→ BRIEF 1: Quote the Terraform failure modes page from "## 1. Identity" to "lists, transient IDs)", word for word.
→ BRIEF 2: Please restate the paragraph in the Terraform failure modes page that begins "TerraShark organizes all its guidance" in a single shorter sentence that keeps its main facts.

→ DOCUMENT PASSAGE:
::::
# Five Terraform Failure Modes

TerraShark organizes all its guidance around five explicit failure modes. These are not arbitrary categories — they represent the five most common ways LLM-generated Terraform causes real operational damage.

Every piece of content in the Terraform skill maps to at least one failure mode. Content that does not reduce the probability of any failure mode is excluded.

## 1. Identity Churn

**What it is**: Resource addressing instability that causes unexpected destroy/create cycles during refactors or collection changes.

**Common symptoms**:
- Plan shows broad replace actions after small list edits
- Renaming resources or modules triggers destroy/create
- Refactor from `count` to `for_each` causes churn
- Imported resources keep drifting because addressing is unstable

**Root causes**:
- Index-based identity (`count`) used for long-lived objects
- Keys derived from unstable data (sorted lists, transient IDs)
- Missing `moved` blocks during refactors
- `for_each` keys derived from values unknown at plan time

**LLM-specific risks**: Models default to `count` for every collection, omit `moved` blocks during refactors, and build `for_each` keys from computed IDs not known until apply.

[Full reference: Identity Churn](../failure-modes/identity-churn.md)

## 2. Secret Exposure

**What it is**: Secrets leaking into state files, CI logs, plan output, variable defaults, or artifact storage.

**Common symptoms**:
- Secret values appear in plan output or logs
- Credentials defined in variable defaults
- Sensitive outputs printed in CI
- Generated passwords stored in state unintentionally

**Root causes**:
- Hardcoded defaults in `variables.tf`
- Secret-bearing resources whose values persist in state
- Logging `terraform show` outputs without redaction
- Artifact retention policies keeping plan/state exports too long

**LLM-specific risks**: Models assume `sensitive` alone means "not in state", propose plaintext defaults for demo convenience, and use outputs that expose connection strings in PR comments.

[Full reference: Secret Exposure](../failure-modes/secret-exposure.md)

## 3. Blast Radius

**What it is**: Oversized stacks where a small change can cause widespread, unintended impact across unrelated services.
::::
Records taken from a dataset:
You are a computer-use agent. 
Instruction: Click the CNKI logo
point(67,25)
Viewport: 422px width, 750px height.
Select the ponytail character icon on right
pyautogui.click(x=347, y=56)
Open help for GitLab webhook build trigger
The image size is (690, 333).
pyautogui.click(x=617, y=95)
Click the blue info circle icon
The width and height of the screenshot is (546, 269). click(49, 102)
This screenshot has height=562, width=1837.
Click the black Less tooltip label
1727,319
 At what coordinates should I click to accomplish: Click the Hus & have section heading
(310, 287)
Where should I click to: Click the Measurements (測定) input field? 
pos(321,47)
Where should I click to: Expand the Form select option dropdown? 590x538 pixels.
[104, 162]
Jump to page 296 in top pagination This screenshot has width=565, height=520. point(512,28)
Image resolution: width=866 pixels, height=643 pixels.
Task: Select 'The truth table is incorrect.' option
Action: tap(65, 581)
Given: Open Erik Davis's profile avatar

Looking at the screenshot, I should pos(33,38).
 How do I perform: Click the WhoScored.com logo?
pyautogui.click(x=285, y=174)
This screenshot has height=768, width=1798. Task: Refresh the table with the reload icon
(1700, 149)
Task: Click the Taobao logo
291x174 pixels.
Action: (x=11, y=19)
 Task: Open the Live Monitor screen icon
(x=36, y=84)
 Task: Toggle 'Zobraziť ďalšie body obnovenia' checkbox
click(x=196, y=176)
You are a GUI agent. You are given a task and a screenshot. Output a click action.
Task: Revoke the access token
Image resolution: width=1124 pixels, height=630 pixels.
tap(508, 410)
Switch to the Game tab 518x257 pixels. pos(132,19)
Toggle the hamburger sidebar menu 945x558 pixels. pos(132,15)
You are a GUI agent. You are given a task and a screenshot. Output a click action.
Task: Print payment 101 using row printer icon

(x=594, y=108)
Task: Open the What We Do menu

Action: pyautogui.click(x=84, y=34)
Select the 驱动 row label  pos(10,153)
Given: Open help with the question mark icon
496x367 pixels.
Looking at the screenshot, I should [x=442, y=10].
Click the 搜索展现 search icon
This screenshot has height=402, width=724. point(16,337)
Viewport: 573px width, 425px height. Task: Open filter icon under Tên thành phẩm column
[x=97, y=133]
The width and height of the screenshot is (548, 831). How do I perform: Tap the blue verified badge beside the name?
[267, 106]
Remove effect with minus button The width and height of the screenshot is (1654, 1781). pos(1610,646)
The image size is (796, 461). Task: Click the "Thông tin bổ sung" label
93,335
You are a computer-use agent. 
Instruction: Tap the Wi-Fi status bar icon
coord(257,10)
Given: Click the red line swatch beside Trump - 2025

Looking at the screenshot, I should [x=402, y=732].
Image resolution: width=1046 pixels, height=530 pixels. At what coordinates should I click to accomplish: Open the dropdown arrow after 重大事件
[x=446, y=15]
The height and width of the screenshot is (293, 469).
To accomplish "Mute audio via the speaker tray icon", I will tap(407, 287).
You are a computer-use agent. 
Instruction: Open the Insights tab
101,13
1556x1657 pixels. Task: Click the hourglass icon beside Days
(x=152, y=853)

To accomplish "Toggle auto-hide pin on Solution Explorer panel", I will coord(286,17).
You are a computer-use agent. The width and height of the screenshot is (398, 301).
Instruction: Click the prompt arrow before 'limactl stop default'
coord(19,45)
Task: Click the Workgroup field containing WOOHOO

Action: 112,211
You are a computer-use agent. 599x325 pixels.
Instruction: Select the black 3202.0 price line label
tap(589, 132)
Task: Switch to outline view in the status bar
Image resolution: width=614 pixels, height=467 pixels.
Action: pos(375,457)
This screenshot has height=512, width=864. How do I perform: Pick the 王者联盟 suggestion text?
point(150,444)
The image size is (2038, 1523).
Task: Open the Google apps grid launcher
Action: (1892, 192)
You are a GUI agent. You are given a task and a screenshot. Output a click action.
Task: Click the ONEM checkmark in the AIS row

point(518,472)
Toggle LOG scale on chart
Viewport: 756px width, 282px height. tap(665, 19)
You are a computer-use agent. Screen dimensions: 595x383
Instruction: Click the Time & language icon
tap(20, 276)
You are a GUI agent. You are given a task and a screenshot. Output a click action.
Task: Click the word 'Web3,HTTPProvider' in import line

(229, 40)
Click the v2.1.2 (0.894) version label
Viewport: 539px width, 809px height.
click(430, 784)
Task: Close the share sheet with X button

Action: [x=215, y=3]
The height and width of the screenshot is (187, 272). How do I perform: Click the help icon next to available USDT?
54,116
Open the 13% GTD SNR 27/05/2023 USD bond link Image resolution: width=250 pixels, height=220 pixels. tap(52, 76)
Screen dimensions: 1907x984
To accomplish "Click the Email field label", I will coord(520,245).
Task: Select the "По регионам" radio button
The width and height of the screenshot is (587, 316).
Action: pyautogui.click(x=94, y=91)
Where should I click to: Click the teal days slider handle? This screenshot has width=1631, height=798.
::::
→ FINAL ANSWER 1:
## 1. Identity Churn

**What it is**: Resource addressing instability that causes unexpected destroy/create cycles during refactors or collection changes.

**Common symptoms**:
- Plan shows broad replace actions after small list edits
- Renaming resources or modules triggers destroy/create
- Refactor from `count` to `for_each` causes churn
- Imported resources keep drifting because addressing is unstable

**Root causes**:
- Index-based identity (`count`) used for long-lived objects
- Keys derived from unstable data (sorted lists, transient IDs)

→ FINAL ANSWER 2: TerraShark groups all its guidance under five explicit failure modes, which are not arbitrary but are the most common ways LLM-generated Terraform causes real operational damage.